There's only 1 credible source at the moment.  I provide proof but you brought your imagination.   Phenom rocks the socks.  I got it.


----------



## Wile E (Apr 26, 2010)

marvelous211 said:


>



Well, tbh, he is kinda right. Prerelease numbers are not always trustworthy. I think we are going to have to wait this debate out until the official numbers come pouring in.


----------



## n-ster (Apr 26, 2010)

marvelous211 said:


> There's only 1 credible source at the moment.  I provide proof but you brought your imagination.   Phenom rocks the socks.  I got it.



Dude, I think your fanboism blinds you... You should read my posts  

I is objective YAHHH!!!I kn0wz thatz this iz not vell wr1tt3n


----------



## Psychoholic (Apr 26, 2010)

wow, this intel fanboy is making me ashamed to own an i7


----------



## marvelous211 (Apr 26, 2010)

Wile E said:


> Well, tbh, he is kinda right. Prerelease numbers are not always trustworthy. I think we are going to have to wait this debate out until the official numbers come pouring in.

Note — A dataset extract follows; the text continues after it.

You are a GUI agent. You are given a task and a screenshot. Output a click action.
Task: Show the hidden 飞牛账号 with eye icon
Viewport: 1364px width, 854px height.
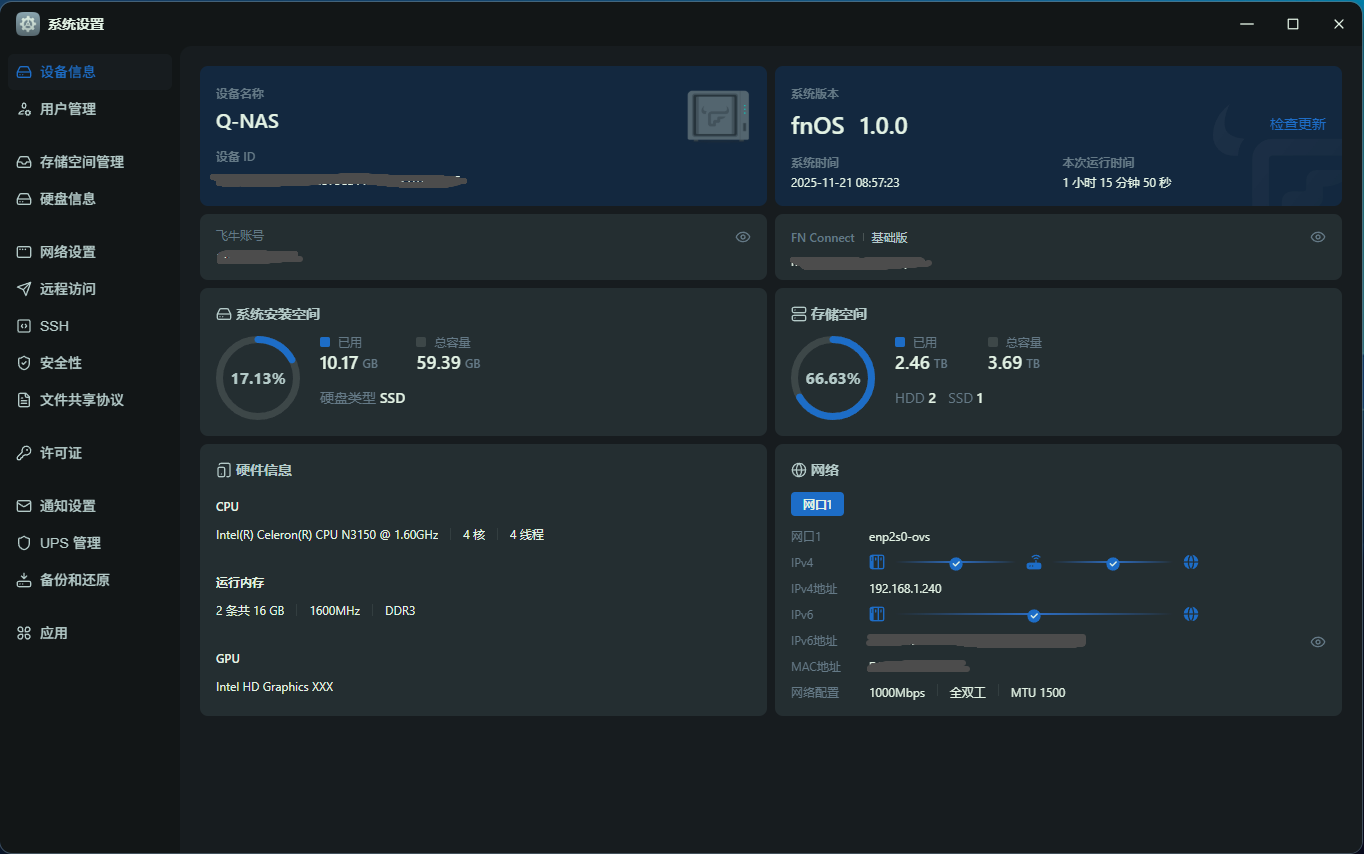742,237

Now if this was some off site with no records of showing release benches then yeah I have to agree with you but they are a legitimate hardware site that test real hardware.


----------



## dumo (Apr 26, 2010)

Arguing based on other peeps review is waste of time. DIY!!

Just buy one of those X6s and try it yourself and if you like it, quicker than Intel cpu then keep it....If not, sell it or donate it


----------



## Wile E (Apr 26, 2010)

marvelous211 said:


> Now if this was some off site with no records of showing release benches then yeah I have to agree with you but they are a legitimate hardware site that test real hardware.



How do I know that? I can't read it at all. I'm not going to just take some random guys word on the internet about it. When multiple official reviews show the same trends, I'll believe it. I simply do not trust prerelease numbers. I learned that lesson first hand on HD 2900.  That doesn't mean those numbers are wrong, just that I will not trust them until there is more data to back them.


----------



## marvelous211 (Apr 26, 2010)

n-ster said:


> Dude, I think your fanboism blinds you... You should read my posts
> 
> I is objective YAHHH!!!I kn0wz thatz this iz not vell wr1tt3n



How is this fanboism?  Real benches and real numbers and speaking performance wise is fanboism?  Or bunch of AMD owners who think their phenom is faster than i7.


----------



## dumo (Apr 26, 2010)

If Newegg sell Intel 980X @ $399, I'll ditch my X6 1090T for sure


----------



## marvelous211 (Apr 26, 2010)

Wile E said:


> How do I know that? I can't read it at all. I'm not going to just take some random guys word on the internet about it. When multiple official reviews show the same trends, I'll believe it. I simply do not trust prerelease numbers. I learned that lesson first hand on HD 2900.  That doesn't mean those numbers are wrong, just that I will not trust them until there is more data to back them.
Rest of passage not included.